Well, if you consider the bottom-right double bond for resonance stabilization, it should indeed turn out to be the 1,4 addition.


The mechanism of hydrobromination will generate a carbocation intermediate by addition of the #"H"^(+)# across one of the double bonds.

So, you have to determine which one is more stable: tertiary carbocations or secondary carbocations.

Alkyl groups are electron-donating, which stabilize the central positive charge by donating electron density from their #"C"-"H"# bonding-electron pairs into the empty central #p# orbital.

https://chem241notes.wordpress.com/

The more alkyl groups surrounding the cationic carbon, the more stabilized it is.

So, the proton will add onto the carbon left of the methyl group to generate the carbocation on the carbon connected to the methyl group.

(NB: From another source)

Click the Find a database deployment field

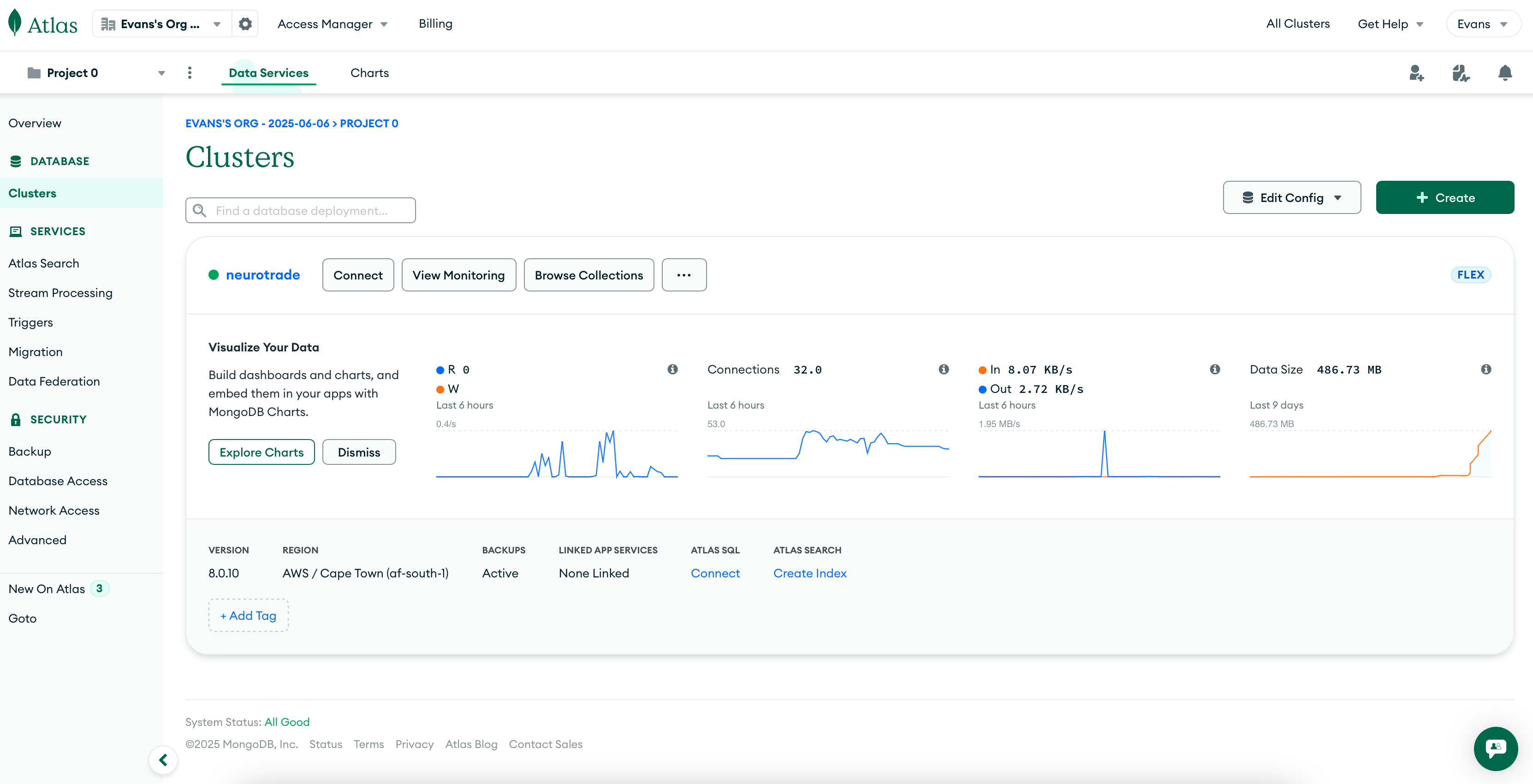pyautogui.click(x=301, y=211)
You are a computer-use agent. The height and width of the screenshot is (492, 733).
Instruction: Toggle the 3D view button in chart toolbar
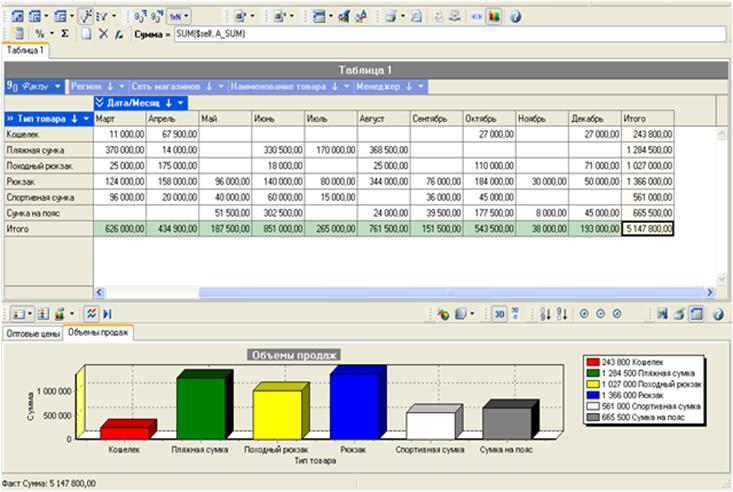pos(498,313)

This is consistent with Markovnikov addition.

The righthand double bond is adjacent to the generated cationic carbon, so the #pi# bond can move to stabilize it. This is intramolecular, so it's faster than #Br^(-)# can add, and occurs first.

(You were given a hint for 1,4-addition, and as it turns out, we got an addition onto carbons that were 1,4 to each other, clockwise.)